Mentmore are or were the parent company of Platignum, this was a brand name used on their cheaper general market/student range of pens, many with either tipped or folded point untipped steel nibs from 1926-8ish, may be a year or two earlier, later when the Mentmore name was dropped from pens, due to internal restructuring of some sort in the group's declining years Platignum became the dominant brand. Not all Platignums have steel nibs by the way some have very good 14ct ones that are or can be as good as any Mentmore made over the years.

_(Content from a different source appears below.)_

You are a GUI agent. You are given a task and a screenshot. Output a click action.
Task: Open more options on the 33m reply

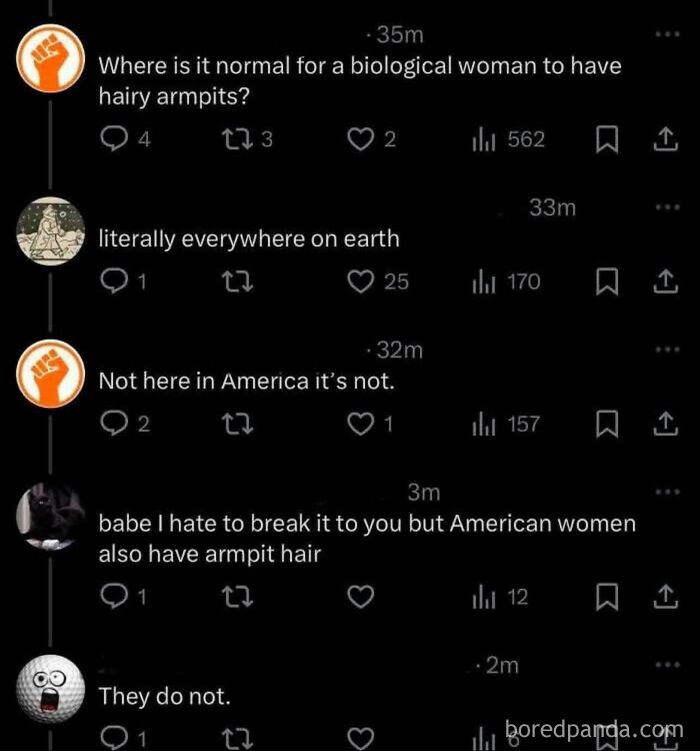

Mentmore's upper range pens over the years were the Diploma, the Auto-flow, the Supreme, Imperial and a couple of others, they did several 'Ladies' pens in smaller sizes the names of which escape me just now.
The Diploma in its earlier, open nib version was a lever filler and used a good sized and usually very pleasant writing nib, this was for several years the top of the everyday range. The Auto-flow was effectively the button fill version being similar in size and furniture, the nibs were in general but not always roughly the same size and of the same quality as the Diploma, the other open nib pens with the Mentmore name on them like the Supreme are either uncommonly seen and/or rather later. Later in the company's life in the late 40s into the mid 50s the pens were redesigned with single colour surface patterned plastic bodies and semi hooded nibs, including the slightly quirky looking 146, all of them are under rated by many people the nibs are as good to write with as any, and I mean any nibs of the period.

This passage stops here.